Activity: In this data, count the lines in which "Select" appears and give only that number.

Material provided:
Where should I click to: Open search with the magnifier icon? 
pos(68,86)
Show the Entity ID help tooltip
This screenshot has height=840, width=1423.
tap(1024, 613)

---

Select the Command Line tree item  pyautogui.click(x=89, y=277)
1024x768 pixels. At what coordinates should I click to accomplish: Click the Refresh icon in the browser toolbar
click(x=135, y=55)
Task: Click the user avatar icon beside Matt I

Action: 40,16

--

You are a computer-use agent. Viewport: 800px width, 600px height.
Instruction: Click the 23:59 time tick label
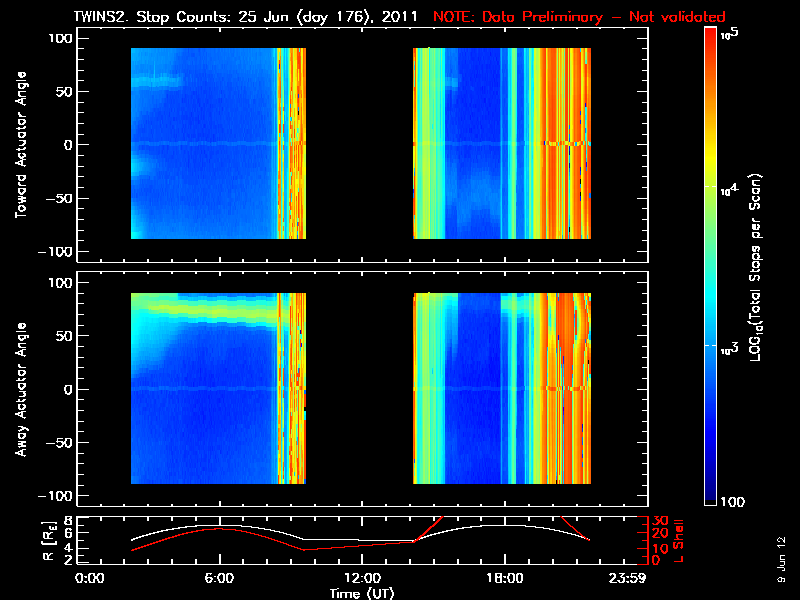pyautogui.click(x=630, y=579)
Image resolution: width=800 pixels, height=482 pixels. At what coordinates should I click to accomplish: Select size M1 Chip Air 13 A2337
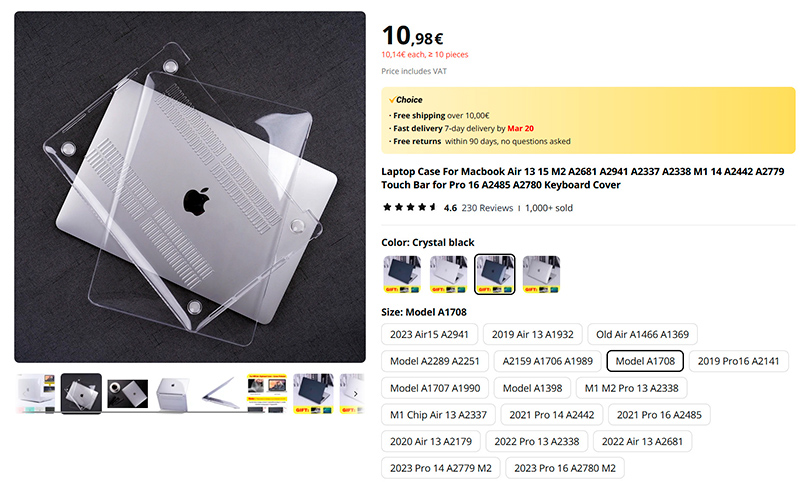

Response area: 2